When it comes to tackling disparities in local justice systems, there are more questions than answers: What are the drivers of disparities? How can jurisdictions be more transparent about their disparities? What specific strategies reduce disparities? Local justice systems are eager for effective strategies, but there are no quick fixes, and there is no roadmap. This provides an opening for Network sites to experiment with reforms and evaluate their results.
While Network sites have a real opportunity to address disparities, they need more support to create momentum for this work. We created a disparities working group among the initiative’s technical assistance providers, charging members with developing a plan for assisting Network sites and measuring success. What emerged was a framework and process to focus and support disparity reduction work. We paired this guidance with a series of webinars and used our grantee convenings as a platform to support peer learning opportunities across the Network and reinforce MacArthur’s commitment.
We learned four important lessons from reevaluating our approach. Each lesson represents a key element of addressing disparities and can be embraced by both Network sites and other jurisdictions across the country.
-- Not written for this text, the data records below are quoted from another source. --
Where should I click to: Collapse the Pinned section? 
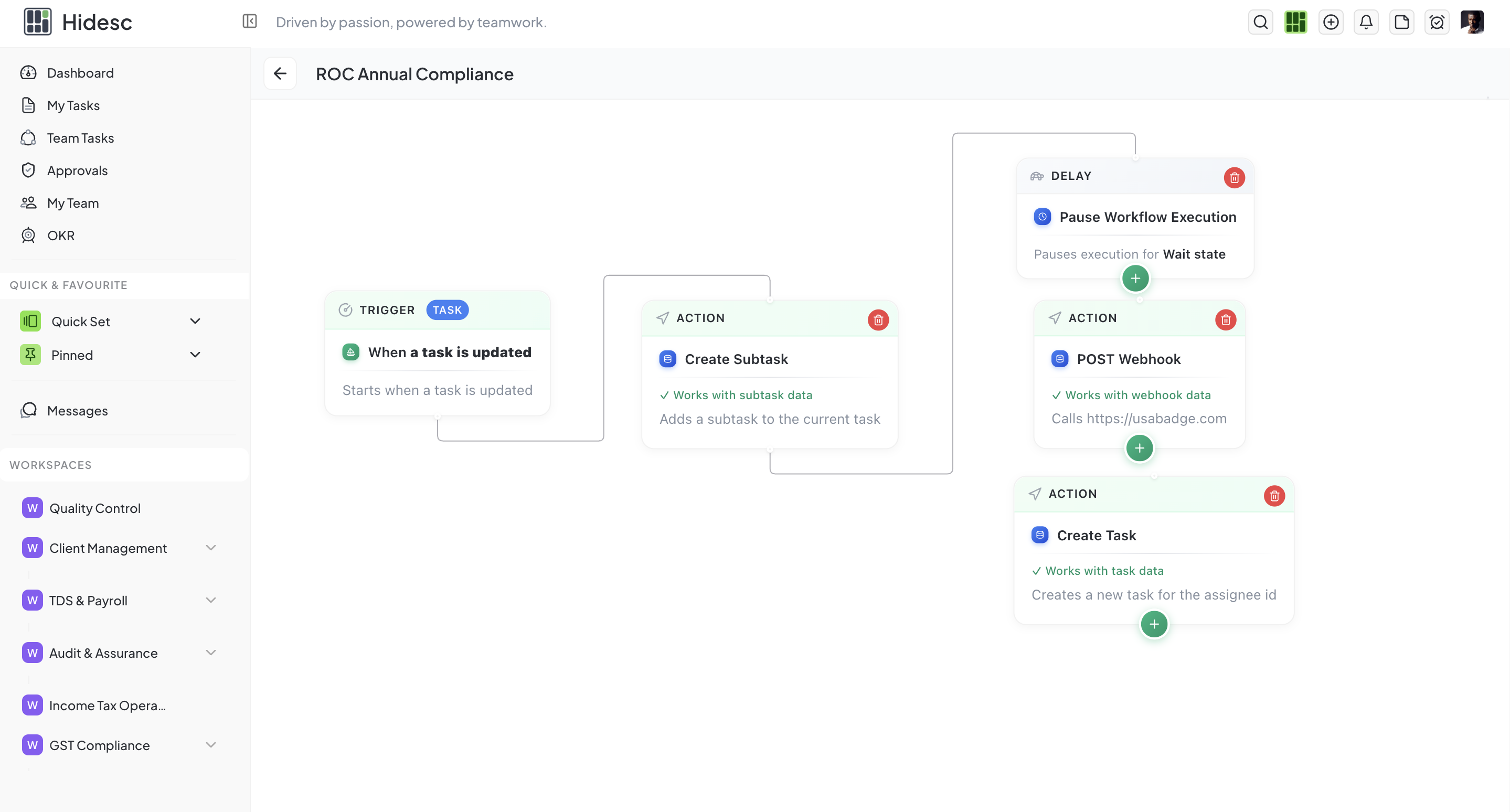pyautogui.click(x=195, y=355)
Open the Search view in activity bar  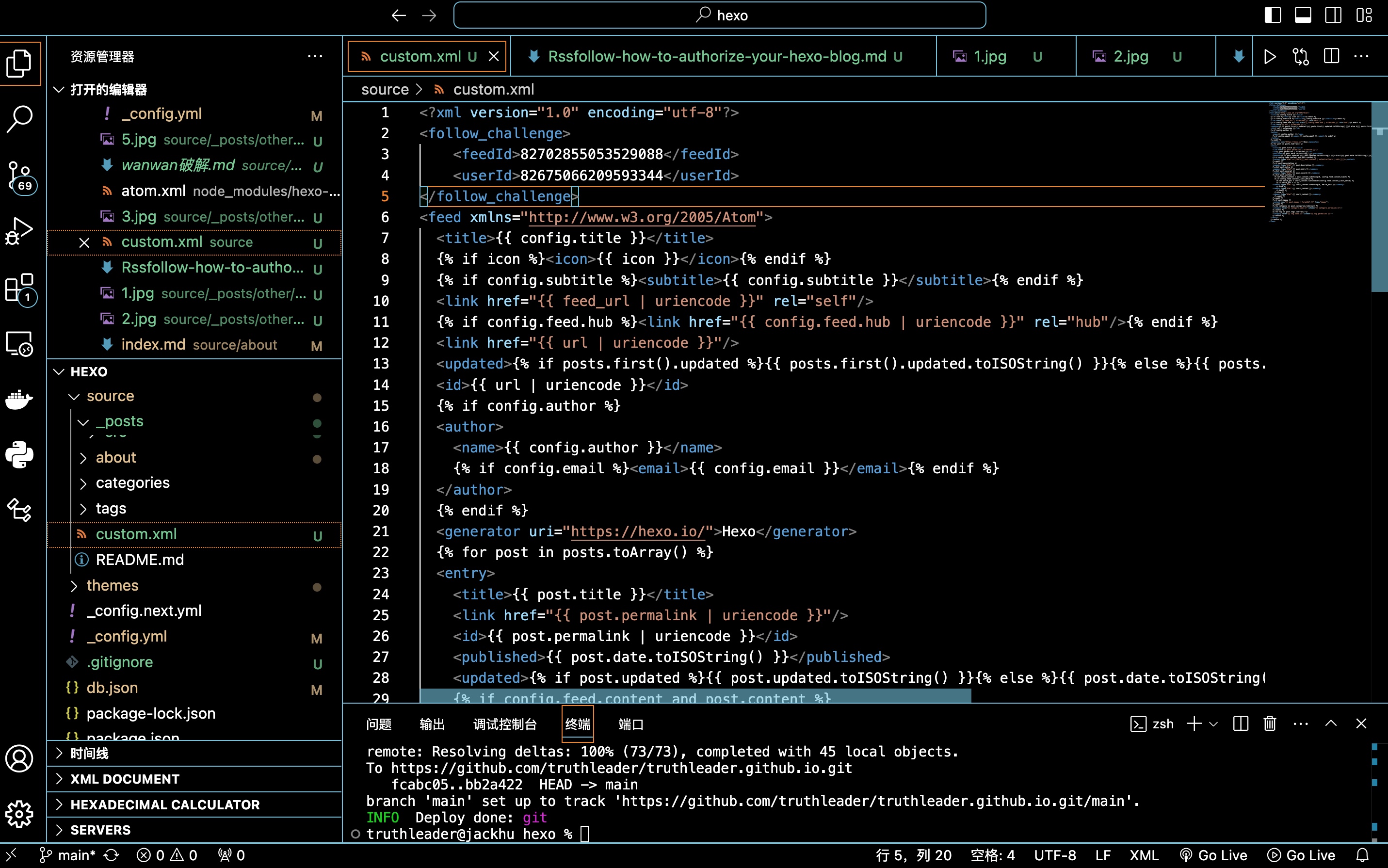point(19,119)
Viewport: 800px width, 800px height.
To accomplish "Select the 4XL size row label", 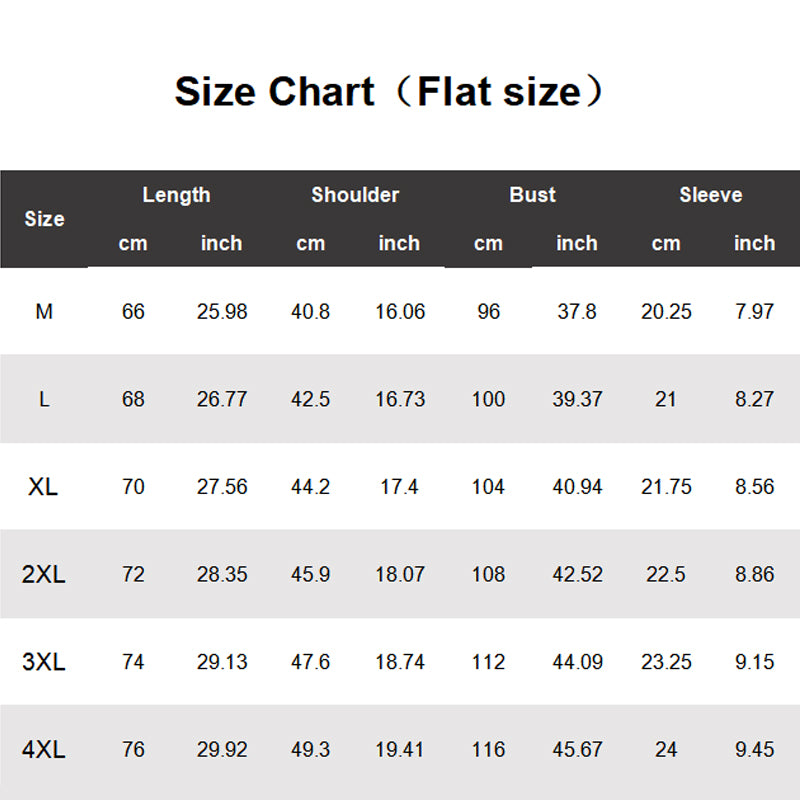I will click(44, 750).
The first lesson is that to address racial disparities in the criminal justice system, we need to face the issue head on and acknowledge how our country’s history led to the disturbing disparities we see today. That means understanding how federal, state, and local policies have shaped our current criminal justice system and unpacking the role the unique local history has played.
Second, we found that we cannot underestimate the importance of the leadership of each Network site in addressing disparities. These individuals set the tone, pace, and urgency of reform efforts. To reduce disparities, local leaders, not only in the justice system but across the board, must make racial equity a central tenet of the site’s work.
The third lesson we have learned is that making progress and achieving success can hinge on creating an intentional infrastructure that keeps the jurisdiction focused on addressing disparities. This infrastructure—often a local racial equity working group—should be as inclusive and diverse as possible, with community representation as well as individuals with lived experience with the criminal justice system. This inclusive approach ensures transparency and accountability and provides a variety of important perspectives.
Our final—and perhaps most important—lesson is that racial equity must both be a widely held goal and an overarching focus of all those involved with reform. It is not a single exercise completed at a single point in time. It is not a box that can be checked. Though it is important to have buy-in from leadership and dedicated resources and capacity focused on equity work, everyone has a role to play. Everyone must build their own capacity to be champions of equity.
We are already seeing the value and impact of this course correction. Reducing disparities has moved from an afterthought to a series of concrete steps and strategies for Network sites. Those that did not have formal racial equity working groups are developing them, and sites that did are expanding them to include members of the community and people who have experienced the criminal justice system first-hand. Some sites now have a local leader to spearhead the work of addressing disparities and others are looking at their data through a racial equity lens. In places where it was challenging to even start the conversation, the guidance and resources developed this year by the Network has created a common framework.
With these exciting developments, the Network is starting to visualize a path forward, and we are eager to see the progress we can make in 2020 and beyond.